Exercise aim:
For the records that follow, please set down exactly the lines between the one holding "The height and width of the screenshot is (475, 1568)." and the one holding "Open the Administration", inclusive, and only those.

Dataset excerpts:
◆ ◆ ◆ ◆ ◆ ◆ ◆

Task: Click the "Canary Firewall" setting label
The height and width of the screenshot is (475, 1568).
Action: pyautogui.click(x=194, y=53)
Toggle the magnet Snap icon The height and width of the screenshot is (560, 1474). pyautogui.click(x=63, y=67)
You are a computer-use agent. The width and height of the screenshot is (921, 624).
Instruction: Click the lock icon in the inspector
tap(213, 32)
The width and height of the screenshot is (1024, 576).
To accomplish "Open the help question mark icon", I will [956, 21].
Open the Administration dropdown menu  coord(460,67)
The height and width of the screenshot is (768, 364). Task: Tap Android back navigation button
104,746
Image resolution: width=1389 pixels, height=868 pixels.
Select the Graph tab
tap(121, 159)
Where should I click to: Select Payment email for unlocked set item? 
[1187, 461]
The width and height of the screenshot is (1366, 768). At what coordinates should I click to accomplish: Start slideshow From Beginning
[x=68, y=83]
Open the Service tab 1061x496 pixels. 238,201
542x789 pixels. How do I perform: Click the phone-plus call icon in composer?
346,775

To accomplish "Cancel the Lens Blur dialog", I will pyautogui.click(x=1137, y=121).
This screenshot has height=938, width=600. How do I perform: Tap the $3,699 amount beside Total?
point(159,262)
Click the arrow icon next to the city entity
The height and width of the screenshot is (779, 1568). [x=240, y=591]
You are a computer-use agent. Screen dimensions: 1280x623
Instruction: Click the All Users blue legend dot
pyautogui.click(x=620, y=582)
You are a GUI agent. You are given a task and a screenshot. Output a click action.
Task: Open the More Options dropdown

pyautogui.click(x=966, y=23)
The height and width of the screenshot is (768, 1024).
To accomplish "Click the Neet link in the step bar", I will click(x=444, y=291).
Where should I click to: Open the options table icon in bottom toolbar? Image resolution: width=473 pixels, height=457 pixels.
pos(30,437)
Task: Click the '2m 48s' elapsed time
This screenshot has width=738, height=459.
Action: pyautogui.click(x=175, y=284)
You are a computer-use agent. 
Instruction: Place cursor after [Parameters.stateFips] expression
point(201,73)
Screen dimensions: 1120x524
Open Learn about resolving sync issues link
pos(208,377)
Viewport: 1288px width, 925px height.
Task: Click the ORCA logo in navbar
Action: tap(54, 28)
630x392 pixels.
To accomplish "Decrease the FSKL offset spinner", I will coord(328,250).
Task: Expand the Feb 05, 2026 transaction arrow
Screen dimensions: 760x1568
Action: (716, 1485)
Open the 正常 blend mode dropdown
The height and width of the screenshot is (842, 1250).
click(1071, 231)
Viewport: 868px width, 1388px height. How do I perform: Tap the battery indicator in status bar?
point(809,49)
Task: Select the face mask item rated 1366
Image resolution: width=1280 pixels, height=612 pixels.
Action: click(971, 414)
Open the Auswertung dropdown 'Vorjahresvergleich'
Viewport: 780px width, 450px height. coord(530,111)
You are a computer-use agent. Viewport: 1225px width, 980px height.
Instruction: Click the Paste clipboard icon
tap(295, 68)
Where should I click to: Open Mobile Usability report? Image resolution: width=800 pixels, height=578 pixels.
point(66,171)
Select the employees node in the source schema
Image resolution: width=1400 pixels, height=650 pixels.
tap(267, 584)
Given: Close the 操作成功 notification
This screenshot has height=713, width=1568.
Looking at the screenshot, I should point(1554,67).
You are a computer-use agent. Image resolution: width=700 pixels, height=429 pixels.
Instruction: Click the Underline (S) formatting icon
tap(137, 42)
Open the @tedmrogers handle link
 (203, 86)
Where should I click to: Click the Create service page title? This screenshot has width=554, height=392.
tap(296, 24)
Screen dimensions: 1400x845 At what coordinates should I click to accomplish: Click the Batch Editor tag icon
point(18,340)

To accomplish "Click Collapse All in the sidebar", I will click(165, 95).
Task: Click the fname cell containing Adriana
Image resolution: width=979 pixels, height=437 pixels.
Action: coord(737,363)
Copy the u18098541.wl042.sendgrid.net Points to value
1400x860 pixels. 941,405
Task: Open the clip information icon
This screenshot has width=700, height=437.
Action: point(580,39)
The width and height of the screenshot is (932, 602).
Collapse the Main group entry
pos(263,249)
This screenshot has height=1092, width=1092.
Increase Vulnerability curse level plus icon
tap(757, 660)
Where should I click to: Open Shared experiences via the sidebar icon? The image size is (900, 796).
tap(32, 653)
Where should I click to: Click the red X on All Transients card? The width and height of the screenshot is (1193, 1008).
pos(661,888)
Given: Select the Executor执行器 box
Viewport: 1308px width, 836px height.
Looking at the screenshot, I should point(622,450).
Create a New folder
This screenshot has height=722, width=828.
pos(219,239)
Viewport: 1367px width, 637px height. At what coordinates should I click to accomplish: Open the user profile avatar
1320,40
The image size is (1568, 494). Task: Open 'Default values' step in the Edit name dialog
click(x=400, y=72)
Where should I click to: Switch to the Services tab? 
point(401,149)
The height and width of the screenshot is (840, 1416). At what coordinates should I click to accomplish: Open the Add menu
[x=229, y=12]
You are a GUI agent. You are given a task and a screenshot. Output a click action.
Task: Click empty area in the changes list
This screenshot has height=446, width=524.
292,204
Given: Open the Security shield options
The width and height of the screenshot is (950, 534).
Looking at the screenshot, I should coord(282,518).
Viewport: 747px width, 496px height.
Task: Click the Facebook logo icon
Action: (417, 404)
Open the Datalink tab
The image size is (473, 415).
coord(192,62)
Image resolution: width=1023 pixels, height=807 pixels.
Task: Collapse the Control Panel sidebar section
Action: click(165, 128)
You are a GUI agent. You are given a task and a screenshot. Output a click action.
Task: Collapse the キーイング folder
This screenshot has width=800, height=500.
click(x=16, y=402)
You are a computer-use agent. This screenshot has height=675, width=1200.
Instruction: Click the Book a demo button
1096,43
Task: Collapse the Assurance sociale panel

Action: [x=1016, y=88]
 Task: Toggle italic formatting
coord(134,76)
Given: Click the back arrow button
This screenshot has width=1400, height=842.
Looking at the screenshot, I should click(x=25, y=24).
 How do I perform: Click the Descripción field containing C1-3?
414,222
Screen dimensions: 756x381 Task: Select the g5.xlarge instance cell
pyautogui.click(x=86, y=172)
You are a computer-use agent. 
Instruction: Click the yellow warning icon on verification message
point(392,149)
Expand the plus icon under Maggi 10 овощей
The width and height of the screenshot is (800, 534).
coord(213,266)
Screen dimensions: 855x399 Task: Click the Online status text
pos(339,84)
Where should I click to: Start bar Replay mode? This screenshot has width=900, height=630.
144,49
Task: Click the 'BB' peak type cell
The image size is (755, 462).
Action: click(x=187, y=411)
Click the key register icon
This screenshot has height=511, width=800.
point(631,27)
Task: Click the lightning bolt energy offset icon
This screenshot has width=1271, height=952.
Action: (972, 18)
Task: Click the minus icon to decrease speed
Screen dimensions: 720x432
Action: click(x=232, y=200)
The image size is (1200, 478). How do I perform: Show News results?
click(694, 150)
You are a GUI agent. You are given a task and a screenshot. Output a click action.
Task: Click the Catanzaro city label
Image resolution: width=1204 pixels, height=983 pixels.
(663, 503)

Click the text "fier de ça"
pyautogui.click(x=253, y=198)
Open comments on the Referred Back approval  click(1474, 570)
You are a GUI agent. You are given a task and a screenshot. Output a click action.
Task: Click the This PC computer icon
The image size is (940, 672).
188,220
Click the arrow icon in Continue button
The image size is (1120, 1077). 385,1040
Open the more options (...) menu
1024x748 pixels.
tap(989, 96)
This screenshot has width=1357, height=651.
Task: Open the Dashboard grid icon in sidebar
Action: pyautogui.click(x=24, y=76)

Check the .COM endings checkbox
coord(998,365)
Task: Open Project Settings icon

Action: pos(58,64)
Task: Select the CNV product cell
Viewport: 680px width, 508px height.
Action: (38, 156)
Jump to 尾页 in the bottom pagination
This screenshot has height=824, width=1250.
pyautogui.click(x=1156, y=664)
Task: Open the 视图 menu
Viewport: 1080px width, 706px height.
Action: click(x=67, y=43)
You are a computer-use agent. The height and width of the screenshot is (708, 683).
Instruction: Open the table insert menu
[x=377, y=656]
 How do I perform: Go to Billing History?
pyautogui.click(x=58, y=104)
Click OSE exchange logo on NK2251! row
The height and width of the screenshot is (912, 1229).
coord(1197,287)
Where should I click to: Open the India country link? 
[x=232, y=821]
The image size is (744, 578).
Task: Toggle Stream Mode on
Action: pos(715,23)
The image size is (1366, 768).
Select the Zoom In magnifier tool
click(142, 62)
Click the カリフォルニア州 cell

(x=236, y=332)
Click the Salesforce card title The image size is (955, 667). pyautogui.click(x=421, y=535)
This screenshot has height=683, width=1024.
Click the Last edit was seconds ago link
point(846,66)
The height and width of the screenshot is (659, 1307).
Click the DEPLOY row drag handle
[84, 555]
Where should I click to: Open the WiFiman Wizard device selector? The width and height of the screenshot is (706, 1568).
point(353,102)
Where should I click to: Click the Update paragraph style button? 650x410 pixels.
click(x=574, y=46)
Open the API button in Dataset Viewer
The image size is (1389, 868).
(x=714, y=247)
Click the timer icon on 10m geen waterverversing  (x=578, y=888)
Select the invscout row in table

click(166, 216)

◆ ◆ ◆ ◆ ◆ ◆ ◆

Response to the exercise:
The height and width of the screenshot is (475, 1568).
Action: pyautogui.click(x=194, y=53)
Toggle the magnet Snap icon The height and width of the screenshot is (560, 1474). pyautogui.click(x=63, y=67)
You are a computer-use agent. The width and height of the screenshot is (921, 624).
Instruction: Click the lock icon in the inspector
tap(213, 32)
The width and height of the screenshot is (1024, 576).
To accomplish "Open the help question mark icon", I will [956, 21].
Open the Administration dropdown menu  coord(460,67)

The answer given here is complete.